** Opening MATERIAL TO PROCESS block **

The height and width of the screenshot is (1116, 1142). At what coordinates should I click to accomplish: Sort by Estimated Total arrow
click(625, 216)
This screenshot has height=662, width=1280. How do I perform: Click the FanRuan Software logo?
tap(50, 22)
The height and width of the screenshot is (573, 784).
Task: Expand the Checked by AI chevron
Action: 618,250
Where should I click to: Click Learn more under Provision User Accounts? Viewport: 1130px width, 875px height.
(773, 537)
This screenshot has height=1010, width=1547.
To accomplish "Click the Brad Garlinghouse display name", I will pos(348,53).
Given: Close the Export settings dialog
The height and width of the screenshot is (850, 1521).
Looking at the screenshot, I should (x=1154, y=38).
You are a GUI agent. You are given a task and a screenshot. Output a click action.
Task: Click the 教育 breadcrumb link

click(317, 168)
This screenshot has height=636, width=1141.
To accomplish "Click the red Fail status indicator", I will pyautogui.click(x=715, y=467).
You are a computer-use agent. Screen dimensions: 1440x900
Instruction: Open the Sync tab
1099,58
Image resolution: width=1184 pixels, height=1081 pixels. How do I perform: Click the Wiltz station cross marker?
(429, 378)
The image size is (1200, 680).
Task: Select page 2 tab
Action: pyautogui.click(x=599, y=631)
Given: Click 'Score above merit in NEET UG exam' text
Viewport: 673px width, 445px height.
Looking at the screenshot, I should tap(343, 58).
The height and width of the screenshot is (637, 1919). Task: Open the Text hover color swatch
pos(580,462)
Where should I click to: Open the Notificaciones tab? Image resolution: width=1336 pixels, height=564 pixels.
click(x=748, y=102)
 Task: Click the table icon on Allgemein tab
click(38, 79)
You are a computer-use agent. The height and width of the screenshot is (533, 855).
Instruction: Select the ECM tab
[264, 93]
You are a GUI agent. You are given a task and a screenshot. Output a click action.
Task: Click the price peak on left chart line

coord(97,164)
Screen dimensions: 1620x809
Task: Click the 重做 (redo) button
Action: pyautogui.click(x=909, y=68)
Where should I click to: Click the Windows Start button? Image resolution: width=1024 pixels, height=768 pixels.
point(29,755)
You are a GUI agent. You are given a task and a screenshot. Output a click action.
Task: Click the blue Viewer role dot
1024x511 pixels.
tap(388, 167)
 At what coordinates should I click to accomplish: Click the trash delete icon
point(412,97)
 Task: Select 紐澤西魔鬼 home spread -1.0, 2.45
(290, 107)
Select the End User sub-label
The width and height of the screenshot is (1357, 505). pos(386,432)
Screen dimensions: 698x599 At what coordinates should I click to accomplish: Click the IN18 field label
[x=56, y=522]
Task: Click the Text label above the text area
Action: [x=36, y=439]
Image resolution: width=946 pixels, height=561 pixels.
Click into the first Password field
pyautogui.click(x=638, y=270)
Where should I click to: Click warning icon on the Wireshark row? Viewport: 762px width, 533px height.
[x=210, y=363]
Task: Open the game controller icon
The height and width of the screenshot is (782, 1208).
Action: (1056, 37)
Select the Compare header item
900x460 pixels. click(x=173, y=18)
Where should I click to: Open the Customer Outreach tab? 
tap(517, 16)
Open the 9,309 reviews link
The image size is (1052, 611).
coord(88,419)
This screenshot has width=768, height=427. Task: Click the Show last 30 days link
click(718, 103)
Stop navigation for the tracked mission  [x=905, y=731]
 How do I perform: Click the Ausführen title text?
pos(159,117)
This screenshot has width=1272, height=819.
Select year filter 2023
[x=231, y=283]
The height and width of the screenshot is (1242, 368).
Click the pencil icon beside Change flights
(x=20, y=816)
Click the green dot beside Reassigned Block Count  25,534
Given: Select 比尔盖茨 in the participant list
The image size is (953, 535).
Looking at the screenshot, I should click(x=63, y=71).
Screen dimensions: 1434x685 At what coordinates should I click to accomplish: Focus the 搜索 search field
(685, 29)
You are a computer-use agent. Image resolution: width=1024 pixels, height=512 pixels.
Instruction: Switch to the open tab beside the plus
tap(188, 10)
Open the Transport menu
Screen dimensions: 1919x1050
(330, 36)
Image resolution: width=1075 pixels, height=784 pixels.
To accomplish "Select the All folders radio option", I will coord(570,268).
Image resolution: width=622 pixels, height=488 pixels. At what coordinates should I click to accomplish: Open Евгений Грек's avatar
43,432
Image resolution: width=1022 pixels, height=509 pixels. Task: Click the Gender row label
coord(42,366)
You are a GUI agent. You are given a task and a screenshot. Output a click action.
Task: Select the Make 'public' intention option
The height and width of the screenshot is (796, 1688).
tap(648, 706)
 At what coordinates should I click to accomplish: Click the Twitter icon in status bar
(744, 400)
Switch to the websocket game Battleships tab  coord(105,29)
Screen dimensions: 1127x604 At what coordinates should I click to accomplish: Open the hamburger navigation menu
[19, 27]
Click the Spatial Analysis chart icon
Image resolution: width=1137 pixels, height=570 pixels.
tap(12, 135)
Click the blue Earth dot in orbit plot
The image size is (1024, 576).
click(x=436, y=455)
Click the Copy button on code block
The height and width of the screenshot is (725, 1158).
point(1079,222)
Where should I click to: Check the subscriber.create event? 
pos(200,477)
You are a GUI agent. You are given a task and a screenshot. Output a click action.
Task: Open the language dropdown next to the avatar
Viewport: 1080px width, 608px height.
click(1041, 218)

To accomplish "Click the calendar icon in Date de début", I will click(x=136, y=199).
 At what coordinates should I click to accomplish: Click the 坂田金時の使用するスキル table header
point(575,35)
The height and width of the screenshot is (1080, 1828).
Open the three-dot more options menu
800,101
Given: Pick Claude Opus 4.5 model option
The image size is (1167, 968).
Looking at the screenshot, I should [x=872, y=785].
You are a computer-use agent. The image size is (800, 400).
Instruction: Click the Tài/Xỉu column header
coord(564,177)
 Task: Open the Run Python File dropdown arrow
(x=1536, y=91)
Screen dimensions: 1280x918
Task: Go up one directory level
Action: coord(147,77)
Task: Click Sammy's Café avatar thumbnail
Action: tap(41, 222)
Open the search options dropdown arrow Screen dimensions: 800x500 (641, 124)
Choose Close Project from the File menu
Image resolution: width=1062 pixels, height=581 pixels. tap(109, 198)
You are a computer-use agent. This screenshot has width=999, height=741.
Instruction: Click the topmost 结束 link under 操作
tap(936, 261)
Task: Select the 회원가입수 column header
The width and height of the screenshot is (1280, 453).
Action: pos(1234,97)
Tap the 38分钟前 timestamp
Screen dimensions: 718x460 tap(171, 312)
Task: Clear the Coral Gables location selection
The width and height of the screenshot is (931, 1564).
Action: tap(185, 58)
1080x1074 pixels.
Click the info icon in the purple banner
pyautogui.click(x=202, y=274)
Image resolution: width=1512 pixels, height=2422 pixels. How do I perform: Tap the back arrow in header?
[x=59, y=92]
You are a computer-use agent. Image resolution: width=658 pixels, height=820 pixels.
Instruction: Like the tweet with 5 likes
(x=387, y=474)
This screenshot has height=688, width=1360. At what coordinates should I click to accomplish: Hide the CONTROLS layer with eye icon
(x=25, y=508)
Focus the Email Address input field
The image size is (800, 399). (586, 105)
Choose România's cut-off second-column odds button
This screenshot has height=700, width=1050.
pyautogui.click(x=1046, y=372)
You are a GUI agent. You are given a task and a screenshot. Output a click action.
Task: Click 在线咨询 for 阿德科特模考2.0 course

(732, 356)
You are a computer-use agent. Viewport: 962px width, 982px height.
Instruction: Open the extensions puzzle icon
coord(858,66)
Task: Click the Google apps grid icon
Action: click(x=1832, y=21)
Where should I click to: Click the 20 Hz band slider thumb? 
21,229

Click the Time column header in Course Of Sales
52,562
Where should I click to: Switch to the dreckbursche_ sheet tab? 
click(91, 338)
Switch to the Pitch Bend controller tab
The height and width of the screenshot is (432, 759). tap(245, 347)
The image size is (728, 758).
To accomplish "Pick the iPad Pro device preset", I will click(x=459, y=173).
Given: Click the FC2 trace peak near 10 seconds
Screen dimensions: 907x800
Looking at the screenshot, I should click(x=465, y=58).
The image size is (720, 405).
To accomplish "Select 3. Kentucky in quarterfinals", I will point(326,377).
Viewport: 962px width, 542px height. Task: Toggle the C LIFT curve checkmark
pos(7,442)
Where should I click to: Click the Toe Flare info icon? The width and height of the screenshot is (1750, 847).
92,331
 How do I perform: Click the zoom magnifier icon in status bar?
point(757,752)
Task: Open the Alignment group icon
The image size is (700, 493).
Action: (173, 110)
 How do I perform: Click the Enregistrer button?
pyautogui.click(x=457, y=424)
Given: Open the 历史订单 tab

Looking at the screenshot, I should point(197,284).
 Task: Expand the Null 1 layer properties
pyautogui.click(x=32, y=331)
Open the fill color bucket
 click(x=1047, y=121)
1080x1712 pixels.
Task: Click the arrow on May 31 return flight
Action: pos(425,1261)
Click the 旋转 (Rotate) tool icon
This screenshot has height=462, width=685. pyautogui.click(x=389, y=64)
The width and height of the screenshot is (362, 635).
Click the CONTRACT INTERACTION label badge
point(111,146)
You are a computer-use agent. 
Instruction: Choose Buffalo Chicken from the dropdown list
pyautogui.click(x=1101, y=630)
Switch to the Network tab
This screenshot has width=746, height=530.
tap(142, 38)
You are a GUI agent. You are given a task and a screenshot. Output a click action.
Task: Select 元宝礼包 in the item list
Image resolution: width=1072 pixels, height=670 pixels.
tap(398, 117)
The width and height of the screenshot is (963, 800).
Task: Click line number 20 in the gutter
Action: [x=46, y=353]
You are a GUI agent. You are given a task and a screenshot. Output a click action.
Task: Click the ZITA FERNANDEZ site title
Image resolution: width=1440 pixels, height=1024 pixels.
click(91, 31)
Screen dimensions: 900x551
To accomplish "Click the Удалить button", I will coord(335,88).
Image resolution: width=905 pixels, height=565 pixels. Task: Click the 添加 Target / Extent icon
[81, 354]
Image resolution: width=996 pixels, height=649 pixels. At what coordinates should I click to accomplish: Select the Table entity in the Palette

** Closing MATERIAL TO PROCESS block **

**EXERCISE DIRECTIONS**
Look above for the line that contains "The height and width of the screenshot is (796, 1688).". Starting there, transcribe every line exactly until you have copied the line that contains "Click the blue Earth dot in orbit plot".

**ANSWER SPACE**
The height and width of the screenshot is (796, 1688).
tap(648, 706)
 At what coordinates should I click to accomplish: Click the Twitter icon in status bar
(744, 400)
Switch to the websocket game Battleships tab  coord(105,29)
Screen dimensions: 1127x604 At what coordinates should I click to accomplish: Open the hamburger navigation menu
[19, 27]
Click the Spatial Analysis chart icon
Image resolution: width=1137 pixels, height=570 pixels.
tap(12, 135)
Click the blue Earth dot in orbit plot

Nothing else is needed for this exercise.